Successe di nuovo, mesi fa, prima di Natale, attendevo qualcosa che ancora non so, all’interno di un negozio....il mio sguardo cadde su una boccetta, la piú piccola, la meno colorata.
La presi, spruzzai qualche goccia del suo contenuto nell’aria, chiusi gli occhi e con uno scatto avanti bucai la nuvola che avevo generato con la punta del naso, la respirai come in una ripresa a rallentatore.
Quelle goccioline risalinoro le narici e materializzarono nel giro di un nulla nella mia mente quella lumia...la stessa lumia con il quale il nonno mi aspettava e mi accoglieva al nostro arrivo dopo il viaggio che ci separava.
Una lumia. In campagna se ne trovava un unico alberello, non sapevo esattamente dove. Il nonno ci aspettava andando a Butermini e raccogliendo uno di quei preziosi agrumi che poi adagiava in mezzo al tavolo della cucina. Quando arrivavo me la porgeva: “è per te!”.

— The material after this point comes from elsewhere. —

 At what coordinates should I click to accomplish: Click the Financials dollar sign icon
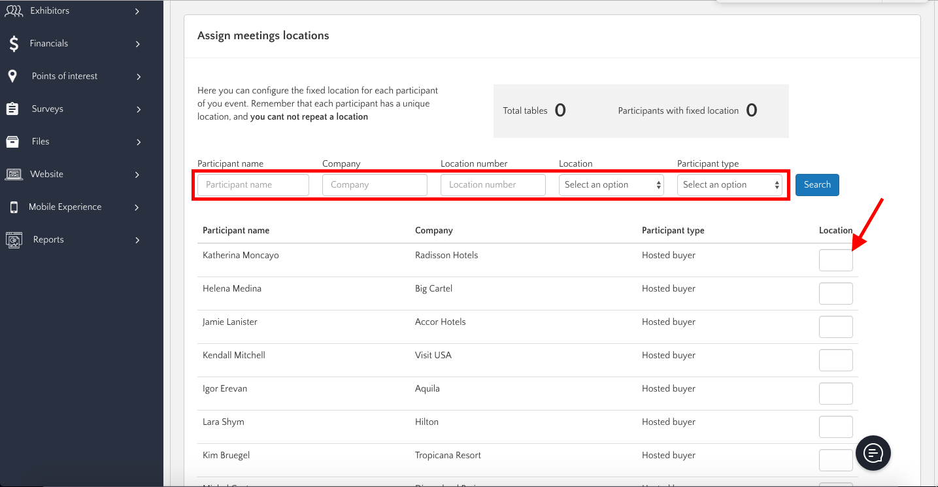pos(13,44)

Era per me quel piccolo tesoro: una piccola sfera giallo pallido, troppo poco rugosa per essere un limone. Un frutto di un profumo troppo gentile ed intenso per essere un qualunque altro agrume. Il nonno la sbucciava per me inonando il tinello di quel meraviglioso odore e ricavando dalla buccia sottile una lunga spirale che avrebbe poi lasciato appesa ad essiccare.

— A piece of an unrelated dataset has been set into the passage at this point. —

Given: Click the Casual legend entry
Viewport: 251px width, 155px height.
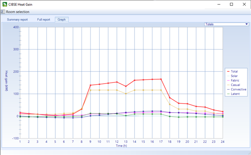Looking at the screenshot, I should [x=235, y=85].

Il gusto della lumia era identico al suo profumo: leggero, fresco armonioso. Intriso di quelle poesie lunghe ed accorate che il nonno amava declamare. “Ma come fai a ricordarle tutte?”....”Quel che resta é armonia!”
Puntualmente solo pochi giorni dopo arrivava il momento del distacco e da qel balcone proteso a sud sulla valle dei templi entrava una manlinconica luce pomeridiana: una strana luce tra il biondo e il rame che annuncia l’avvicinarsi del tramonto e che ancora oggi, quando mi sorprende, mi provoca una stretta al cuore.

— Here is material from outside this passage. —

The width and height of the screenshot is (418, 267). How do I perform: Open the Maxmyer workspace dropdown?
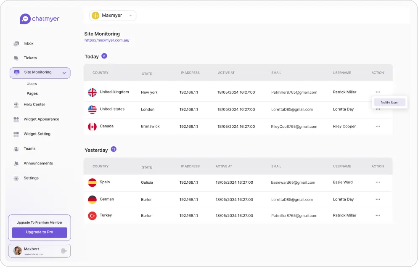click(113, 16)
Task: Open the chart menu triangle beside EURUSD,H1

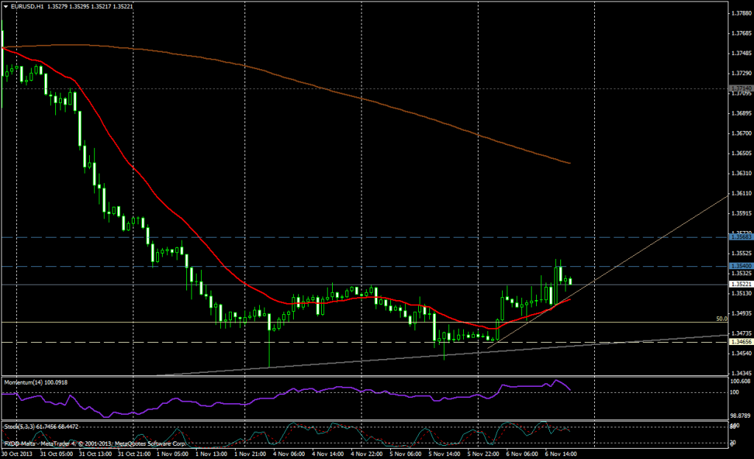Action: (x=6, y=7)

Lo ricordo ancora sull’altro balcone, quello rivolto a nord, quello della cucina, lanciare con un braccio un saluto forte e amorevole: “Tornate prima che potete!”
Le mattine della tarda primavera che precedevano l’estate ma che anticipavano un pezzetto di vacanza, le trascorrevo a casa della nonna. Amavo esplorare vecchi cassetti. Trovavo di tutto, sempre le stesse cose ma, per me, sempre nuove scoperte: vecchi libri di favole e di biologia, il profumo della carta ingiallita, vecchie bamboline, quaderni, temi e diari della mia mamma di almeno 30 anni prima, matite, colori, qualche vecchio disco.
Mi nascondevo tra la vecchia poltrona di pelle nera e le tende di organza di seta bianca, leggere e trasparenti che separavano me e il balcone della nonna con le sue fresie e le piante grasse della zia.
Il balcone dava sulla ville del settecento, quella i cui principi, si dice, erano stati ingannati una notte di 200 anni fa, perché i principi di Butera potessero tracciare il lungo viale che avrebbe condotto fino al mare.
In quell’angolo tra il balcone e la poltrona, avvolta nel velo bianco, avvolta nel velo di tenda bianca, aspettavo la folata di vento fresco che avrebbe gonfiato quelle tende leggere e profumate di fresie e tra le cui onde mi sarei persa.....fino a che il mio fantasticare non veniva puntualmente interrotto dalla voce della nonna che dalla cucina chiamava: ”Daniela......”.
Sono fortunata. Ho avuto un’infanzia ricca di luce, profumi, voci, ricordi: balconi protesi sulla bellezza della vita e sulla vita stessa, protesi su ricordi miei e di altri.
Piccoli tasselli di un mosaico che ancora cerca forma. Li sento avvicendarsi in una danza armoniosa in queste settimane e mesi di prigionia condizionata. Lascio che mi sfiorino e mi accarezzino ma non riesco a dar loro un nome. Li appoggio qui, aspettando che si riordinino da se.
Ritrovare un profumo ha per i ricordi la stessa potenza di una macchina del tempo e dello spazio: annulla ogni forma di distanza sconfinando tra geometrie di ogni sorta, associa tasselli di una immagine che forse solo con l’ultimo sospiro, un giorno avremo la forza di congiungere e in quel momento tutto avrà improvvisamente senso.